When we think of deadly animals, we tend to think of sharks or snakes. But the deadliest animal in the world, in terms of how many people it kills every year, is by far the mosquito. As nicely illustrated in an infographic by gatesnotes, mosquitoes kill at least 725,000 persons every year whereas snakes kill an estimated 50,000 and sharks a mere 10 (humans by the way are second behind the mosquito, causing 475,000 deaths every year).
True, this tiny insect does not do the job on its own. What makes it so dangerous is its capacity to transmit viruses or other parasites that cause devastating diseases. Every year, malaria alone, transmitted by the Anopheles mosquito, kills 400,000 people (mainly children) and incapacitates another 200 million for days. Other mosquito-borne diseases include dengue, which causes 50 to 100 million cases per year worldwide, yellow fever, which has a high mortality rate, or Japanese encephalitis, which causes more than 10,000 deaths per year, mostly in Asia. Not to forget Zika virus, with its recently described devastating and long-term neurological effects in babies born to infected mothers.

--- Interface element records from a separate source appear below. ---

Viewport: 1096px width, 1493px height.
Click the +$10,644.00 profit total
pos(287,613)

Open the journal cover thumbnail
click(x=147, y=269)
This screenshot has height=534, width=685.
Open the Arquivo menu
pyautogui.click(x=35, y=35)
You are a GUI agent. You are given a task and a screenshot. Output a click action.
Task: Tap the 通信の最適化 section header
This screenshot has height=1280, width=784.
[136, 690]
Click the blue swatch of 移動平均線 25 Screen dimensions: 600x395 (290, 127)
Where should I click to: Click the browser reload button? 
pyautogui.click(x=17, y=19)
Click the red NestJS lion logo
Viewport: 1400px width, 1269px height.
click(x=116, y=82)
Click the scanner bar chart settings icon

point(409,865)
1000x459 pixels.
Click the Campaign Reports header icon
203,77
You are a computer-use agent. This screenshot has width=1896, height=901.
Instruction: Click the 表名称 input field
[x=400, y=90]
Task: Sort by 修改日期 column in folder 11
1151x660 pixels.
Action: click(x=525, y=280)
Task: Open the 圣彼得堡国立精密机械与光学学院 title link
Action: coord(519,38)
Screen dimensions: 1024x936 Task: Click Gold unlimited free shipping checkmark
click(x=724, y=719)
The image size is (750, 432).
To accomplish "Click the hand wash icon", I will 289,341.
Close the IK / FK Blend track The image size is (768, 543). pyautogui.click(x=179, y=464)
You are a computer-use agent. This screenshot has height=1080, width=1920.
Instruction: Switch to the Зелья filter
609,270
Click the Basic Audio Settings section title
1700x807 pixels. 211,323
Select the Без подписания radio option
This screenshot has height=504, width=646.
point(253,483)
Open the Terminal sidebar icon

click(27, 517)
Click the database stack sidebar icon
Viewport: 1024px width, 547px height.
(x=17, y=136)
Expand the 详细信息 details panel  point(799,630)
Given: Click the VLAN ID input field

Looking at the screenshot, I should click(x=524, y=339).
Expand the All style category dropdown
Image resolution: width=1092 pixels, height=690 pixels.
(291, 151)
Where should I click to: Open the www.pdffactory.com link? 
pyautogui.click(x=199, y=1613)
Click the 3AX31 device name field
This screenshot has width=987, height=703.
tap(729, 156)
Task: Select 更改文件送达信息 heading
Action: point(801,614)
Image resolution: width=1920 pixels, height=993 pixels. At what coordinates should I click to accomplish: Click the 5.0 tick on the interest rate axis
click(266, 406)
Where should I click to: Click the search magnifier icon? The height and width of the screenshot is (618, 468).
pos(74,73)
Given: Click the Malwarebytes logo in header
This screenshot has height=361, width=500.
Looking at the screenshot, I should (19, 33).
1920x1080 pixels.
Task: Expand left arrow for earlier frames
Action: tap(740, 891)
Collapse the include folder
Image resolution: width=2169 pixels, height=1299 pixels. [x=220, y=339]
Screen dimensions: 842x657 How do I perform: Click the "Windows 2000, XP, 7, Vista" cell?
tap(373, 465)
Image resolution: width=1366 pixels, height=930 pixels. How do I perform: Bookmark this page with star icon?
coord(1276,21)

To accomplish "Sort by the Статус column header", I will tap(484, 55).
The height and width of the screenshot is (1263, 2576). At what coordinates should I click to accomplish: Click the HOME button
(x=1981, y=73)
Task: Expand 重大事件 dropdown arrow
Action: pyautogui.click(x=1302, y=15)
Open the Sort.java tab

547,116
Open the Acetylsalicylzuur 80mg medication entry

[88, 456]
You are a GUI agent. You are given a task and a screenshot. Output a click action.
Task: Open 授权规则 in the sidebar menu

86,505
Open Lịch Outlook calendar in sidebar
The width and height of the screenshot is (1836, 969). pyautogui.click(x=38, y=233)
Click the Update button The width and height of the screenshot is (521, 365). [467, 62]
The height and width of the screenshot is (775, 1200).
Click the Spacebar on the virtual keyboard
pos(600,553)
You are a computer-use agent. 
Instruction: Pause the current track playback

There are more than 2,500 species of mosquito, and they are found in every region of the world except Antartica. In fact, mosquitoes are very good at adapting to new environments and to any intervention we use against them. For example, Aedes aegypti (vector of yellow fever, zika, dengue among others) has adapted incredibly well to urban environments: it feeds only on humans and can lay eggs in a wide range of outdoors and indoors containers. Many mosquito species, including Anopheles, have evolved resistance against a variety of widely used insecticides and have changed their feeding habits (they now feed outside and earlier) so as to avoid bed nets and insecticide-sprayed homes.
As ISGlobal entomologist Krijn Paaijmans says, “Mosquitoes are a difficult creature to deal with. They are constantly avoiding anything we try to do against them”. Paaijmans is part of a big team working in MALTEM, a project supported by the la Caixa Foundation and the BMGF and whose aim is to stop malaria transmission in the Magude district of southern Mozambique by 2020. “If we are to eliminate malaria, we need better entomological surveillance and data in order to develop more cost-effective interventions. This means asking the right questions and using the right tools”. As an example, he cites using the same kind of traps indoors and outdoors to correctly quantify the residual malaria transmission (i.e. malaria transmission that occurs outdoors, where mosquito nets and indoors spraying are not effective).
ISGlobal is also working on new tools against which mosquitoes cannot easily develop resistance. For example, Paaijman and colleagues are developing electronic magnetic barriers that repel mosquitoes, and ISGlobal researcher Carlos Chaccour and his team are working on ivermectin, an anti-parasite drug that can kill mosquitoes that feed on treated animals or individuals.